The European Court of Justice’s final decision in Kadi II—Yassin Abdullah Kadi’s challenge in Europe to his designation as an international terrorist financier—has stimulated significant discussion on the relationship between European and international law. Less attention has been paid to the Kadi II’s correlate in U.S. courts, Kadi v. Geithner, decided in the D.C. Circuit. The varying outcomes in these cases create a “transnational split record” that has implications for reform of multilateral counterterrorism sanctions.
This Note considers the impact of Kadi’s legal challenges in the United States and Europe from the perspective of U.S. counterterrorism policy. Part I describes the legal architecture of asset freeze designations in the United States and its relation to terrorist “blacklisting” at the United Nations. Part II compares the European Court of Justice and D.C. Circuit decisions, noting how the U.S. decision preserves unilateral U.S. sanctions enforcement, while the European decision threatens the multilateral enforcement process upon which U.S. counterterrorism policy substantially relies. Part III suggests steps the United States can take to address issues associated with targeted asset freeze sanctions after Kadi II, both under domestic law and internationally.

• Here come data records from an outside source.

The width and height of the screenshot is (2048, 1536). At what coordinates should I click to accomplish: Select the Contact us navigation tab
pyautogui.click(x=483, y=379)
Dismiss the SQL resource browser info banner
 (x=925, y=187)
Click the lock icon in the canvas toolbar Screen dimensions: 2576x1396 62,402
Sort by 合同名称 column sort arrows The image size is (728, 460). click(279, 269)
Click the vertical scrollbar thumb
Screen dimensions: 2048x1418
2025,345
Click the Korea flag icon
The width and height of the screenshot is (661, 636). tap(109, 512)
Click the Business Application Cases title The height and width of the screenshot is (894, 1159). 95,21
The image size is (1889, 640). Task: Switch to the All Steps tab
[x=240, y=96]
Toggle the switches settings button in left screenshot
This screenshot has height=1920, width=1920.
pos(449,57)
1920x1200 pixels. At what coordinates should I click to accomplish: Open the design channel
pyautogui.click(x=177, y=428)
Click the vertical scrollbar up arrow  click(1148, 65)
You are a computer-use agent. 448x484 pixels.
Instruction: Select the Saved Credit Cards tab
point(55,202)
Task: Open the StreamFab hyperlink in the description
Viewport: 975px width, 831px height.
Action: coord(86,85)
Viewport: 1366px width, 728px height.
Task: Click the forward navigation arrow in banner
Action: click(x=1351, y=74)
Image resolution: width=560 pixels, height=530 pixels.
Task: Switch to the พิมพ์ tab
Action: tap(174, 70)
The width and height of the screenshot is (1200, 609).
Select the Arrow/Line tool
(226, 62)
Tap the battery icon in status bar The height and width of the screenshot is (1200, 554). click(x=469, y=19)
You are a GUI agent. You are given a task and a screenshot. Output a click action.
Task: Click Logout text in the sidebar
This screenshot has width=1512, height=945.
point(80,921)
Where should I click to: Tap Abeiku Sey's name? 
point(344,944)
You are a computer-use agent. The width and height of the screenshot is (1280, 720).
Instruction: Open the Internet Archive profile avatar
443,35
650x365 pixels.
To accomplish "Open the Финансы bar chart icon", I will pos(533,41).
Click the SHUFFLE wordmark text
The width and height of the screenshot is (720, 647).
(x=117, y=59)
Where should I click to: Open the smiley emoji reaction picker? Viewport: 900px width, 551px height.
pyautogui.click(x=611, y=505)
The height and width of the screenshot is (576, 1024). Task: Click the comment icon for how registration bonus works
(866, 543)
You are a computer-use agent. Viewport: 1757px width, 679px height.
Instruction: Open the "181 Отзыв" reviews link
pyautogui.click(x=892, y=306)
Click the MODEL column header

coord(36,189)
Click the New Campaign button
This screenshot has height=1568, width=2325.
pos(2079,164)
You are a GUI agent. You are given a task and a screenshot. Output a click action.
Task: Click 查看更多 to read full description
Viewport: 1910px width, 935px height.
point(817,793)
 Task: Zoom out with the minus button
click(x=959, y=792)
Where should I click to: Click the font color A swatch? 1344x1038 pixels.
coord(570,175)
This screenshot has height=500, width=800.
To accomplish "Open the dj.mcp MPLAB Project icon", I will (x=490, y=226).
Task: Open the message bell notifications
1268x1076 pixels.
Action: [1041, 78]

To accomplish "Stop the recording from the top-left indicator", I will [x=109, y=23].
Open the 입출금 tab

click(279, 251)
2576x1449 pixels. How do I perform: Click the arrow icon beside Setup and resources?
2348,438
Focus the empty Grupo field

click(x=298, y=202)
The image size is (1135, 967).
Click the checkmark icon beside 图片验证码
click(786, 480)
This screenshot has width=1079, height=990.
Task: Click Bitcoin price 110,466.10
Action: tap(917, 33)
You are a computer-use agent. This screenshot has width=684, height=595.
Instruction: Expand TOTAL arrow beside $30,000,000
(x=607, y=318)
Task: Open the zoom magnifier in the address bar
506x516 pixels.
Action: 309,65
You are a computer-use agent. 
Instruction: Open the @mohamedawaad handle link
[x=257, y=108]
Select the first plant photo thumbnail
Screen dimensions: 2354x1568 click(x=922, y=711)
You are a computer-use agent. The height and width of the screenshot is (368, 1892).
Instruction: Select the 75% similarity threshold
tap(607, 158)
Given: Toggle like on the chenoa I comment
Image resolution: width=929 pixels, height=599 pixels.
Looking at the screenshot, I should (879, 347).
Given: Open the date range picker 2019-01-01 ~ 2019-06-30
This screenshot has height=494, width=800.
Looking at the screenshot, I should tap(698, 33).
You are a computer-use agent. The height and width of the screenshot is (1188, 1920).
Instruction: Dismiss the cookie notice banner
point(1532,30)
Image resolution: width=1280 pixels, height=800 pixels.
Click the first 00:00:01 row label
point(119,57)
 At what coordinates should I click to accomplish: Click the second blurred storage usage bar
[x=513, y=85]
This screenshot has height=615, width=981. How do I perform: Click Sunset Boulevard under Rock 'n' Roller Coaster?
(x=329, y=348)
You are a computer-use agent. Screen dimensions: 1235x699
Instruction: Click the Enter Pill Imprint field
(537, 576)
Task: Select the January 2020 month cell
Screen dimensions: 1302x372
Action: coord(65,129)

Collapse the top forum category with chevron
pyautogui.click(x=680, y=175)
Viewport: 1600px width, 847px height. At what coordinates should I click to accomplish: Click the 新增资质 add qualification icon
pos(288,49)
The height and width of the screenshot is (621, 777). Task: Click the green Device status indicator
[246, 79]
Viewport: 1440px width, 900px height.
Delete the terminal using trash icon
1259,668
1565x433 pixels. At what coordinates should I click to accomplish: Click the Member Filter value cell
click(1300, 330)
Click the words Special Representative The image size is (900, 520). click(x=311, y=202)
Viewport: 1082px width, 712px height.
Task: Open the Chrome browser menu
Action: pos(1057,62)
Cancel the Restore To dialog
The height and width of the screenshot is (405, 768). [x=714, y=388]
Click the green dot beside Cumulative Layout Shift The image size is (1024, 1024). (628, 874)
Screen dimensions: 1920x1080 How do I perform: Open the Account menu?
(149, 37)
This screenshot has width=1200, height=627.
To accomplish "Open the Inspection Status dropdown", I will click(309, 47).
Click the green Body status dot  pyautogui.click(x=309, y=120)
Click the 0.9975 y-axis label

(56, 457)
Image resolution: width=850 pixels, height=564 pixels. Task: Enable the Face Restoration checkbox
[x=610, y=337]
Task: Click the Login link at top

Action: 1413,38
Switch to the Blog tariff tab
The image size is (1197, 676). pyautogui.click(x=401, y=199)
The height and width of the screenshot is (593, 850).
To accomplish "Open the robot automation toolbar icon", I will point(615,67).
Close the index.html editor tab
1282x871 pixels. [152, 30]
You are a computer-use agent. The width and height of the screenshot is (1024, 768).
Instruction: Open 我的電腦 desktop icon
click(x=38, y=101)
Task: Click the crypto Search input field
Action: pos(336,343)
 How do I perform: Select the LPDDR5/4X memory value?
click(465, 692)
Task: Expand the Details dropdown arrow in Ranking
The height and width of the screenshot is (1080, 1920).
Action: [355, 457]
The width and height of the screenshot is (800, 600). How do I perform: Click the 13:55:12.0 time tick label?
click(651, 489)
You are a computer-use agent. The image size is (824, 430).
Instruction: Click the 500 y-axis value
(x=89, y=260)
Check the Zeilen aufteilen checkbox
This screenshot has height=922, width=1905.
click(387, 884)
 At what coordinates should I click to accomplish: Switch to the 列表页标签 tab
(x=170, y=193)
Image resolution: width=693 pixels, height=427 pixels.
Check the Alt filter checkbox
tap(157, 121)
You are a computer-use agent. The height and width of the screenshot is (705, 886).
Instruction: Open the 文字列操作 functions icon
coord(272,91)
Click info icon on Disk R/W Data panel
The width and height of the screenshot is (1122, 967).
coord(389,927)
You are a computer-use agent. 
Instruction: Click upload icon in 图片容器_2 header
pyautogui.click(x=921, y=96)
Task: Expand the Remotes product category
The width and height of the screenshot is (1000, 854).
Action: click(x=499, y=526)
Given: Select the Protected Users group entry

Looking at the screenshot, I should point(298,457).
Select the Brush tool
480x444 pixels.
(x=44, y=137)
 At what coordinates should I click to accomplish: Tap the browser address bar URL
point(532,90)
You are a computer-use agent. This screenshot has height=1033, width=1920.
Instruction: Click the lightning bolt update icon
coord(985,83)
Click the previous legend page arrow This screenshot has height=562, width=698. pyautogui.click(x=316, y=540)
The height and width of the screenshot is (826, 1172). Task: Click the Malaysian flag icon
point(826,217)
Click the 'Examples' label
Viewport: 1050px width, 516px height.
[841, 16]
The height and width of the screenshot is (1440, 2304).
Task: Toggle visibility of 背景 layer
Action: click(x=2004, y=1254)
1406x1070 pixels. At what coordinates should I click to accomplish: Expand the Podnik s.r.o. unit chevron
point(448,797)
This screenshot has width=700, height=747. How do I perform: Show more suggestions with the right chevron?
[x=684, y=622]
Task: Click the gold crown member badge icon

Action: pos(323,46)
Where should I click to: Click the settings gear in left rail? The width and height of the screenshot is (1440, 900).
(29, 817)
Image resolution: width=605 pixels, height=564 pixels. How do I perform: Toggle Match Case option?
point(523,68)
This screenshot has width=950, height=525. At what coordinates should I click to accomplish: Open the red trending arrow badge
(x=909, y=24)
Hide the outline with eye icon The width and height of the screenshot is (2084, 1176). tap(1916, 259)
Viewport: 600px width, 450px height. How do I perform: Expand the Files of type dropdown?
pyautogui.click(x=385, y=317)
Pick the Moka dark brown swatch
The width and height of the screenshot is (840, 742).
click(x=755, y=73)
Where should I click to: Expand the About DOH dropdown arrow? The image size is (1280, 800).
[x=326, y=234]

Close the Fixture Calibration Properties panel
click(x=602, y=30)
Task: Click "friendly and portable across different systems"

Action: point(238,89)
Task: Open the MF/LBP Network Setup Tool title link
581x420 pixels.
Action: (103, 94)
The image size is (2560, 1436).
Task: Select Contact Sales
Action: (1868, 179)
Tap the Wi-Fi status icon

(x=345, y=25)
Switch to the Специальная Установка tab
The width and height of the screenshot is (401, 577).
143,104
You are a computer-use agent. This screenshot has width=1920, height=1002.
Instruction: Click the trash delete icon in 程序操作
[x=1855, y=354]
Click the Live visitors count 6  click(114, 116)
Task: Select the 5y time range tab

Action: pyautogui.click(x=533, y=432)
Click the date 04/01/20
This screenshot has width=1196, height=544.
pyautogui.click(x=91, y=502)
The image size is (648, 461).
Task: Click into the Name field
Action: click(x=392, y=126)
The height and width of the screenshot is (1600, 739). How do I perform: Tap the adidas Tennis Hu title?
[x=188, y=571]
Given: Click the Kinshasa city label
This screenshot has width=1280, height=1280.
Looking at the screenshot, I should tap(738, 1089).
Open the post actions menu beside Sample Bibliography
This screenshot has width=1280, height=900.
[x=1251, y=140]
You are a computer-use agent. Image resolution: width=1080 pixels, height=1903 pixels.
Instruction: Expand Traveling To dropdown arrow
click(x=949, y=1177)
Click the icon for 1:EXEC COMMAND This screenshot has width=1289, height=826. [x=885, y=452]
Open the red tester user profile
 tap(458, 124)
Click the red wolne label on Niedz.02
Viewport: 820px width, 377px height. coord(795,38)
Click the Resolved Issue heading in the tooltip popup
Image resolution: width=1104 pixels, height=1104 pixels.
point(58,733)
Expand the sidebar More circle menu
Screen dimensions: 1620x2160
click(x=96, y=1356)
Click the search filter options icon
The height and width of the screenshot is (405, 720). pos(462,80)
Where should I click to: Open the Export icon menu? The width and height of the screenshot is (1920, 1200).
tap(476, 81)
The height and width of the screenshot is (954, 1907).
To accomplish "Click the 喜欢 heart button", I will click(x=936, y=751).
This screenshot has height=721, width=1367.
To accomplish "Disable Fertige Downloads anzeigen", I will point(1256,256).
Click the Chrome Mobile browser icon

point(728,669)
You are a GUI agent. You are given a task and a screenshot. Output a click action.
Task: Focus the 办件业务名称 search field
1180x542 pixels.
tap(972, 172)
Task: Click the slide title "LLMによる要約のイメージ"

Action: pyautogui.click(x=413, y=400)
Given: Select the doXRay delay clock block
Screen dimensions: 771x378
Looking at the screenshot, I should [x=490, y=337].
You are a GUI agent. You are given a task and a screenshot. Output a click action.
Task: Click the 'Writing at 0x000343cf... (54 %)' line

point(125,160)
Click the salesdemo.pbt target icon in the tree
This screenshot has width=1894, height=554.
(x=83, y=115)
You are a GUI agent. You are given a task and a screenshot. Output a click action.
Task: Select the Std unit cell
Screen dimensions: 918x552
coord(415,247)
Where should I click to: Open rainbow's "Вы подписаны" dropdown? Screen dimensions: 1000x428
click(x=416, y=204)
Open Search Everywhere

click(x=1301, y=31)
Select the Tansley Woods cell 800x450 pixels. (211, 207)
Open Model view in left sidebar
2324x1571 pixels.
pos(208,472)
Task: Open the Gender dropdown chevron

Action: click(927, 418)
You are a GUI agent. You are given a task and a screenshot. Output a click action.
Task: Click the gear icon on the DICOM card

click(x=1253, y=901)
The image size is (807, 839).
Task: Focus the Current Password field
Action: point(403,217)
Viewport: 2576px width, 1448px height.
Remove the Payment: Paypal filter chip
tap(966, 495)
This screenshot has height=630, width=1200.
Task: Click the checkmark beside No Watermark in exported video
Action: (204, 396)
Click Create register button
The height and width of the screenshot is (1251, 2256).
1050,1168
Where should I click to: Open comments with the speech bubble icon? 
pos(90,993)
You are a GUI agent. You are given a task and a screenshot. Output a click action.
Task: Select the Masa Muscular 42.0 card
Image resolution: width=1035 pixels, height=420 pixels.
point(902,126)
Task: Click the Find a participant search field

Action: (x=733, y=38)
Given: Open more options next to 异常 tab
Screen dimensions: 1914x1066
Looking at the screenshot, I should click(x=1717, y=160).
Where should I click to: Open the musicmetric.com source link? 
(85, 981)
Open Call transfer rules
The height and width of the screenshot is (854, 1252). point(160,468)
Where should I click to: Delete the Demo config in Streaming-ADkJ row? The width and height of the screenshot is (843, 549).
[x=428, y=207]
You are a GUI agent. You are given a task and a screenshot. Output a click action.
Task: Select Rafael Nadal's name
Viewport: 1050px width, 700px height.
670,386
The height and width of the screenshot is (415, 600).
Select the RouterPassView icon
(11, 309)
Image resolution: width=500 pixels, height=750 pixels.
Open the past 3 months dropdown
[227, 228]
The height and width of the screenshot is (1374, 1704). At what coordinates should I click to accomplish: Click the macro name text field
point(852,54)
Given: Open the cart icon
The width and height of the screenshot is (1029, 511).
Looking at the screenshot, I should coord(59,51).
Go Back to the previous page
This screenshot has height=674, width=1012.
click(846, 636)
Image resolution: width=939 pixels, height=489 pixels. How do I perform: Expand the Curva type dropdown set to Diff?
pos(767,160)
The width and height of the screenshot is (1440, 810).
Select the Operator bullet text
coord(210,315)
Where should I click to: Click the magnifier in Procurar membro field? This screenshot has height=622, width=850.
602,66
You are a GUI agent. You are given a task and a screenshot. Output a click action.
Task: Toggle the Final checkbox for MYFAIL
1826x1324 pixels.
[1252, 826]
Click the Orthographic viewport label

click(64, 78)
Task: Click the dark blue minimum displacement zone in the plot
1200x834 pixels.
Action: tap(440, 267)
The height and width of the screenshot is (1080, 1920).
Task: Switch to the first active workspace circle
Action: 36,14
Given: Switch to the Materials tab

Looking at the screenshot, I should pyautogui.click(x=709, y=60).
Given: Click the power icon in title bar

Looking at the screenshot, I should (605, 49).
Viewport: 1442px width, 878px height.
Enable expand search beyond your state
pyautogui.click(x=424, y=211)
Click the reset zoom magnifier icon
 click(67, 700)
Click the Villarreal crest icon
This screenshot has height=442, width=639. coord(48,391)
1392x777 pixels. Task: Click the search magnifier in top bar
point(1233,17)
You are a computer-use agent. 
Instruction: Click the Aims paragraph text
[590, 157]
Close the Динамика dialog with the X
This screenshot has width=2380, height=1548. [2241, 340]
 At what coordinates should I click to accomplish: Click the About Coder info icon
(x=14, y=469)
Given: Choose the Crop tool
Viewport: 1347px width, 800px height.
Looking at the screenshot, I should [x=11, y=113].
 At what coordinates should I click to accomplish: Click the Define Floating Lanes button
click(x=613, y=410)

Acknowledging the concerns addressed by the European Court of Justice, in future domestic challenges, U.S. administrative law can be better utilized to acknowledge the rights of designees to meaningful judicial review. Internationally, U.S. support for an Implementing Protocol to the International Convention for the Suppression of Financing of Terrorism would ground multilateral obligations in international law and reinforce the legitimacy of the international counterterrorism finance regime.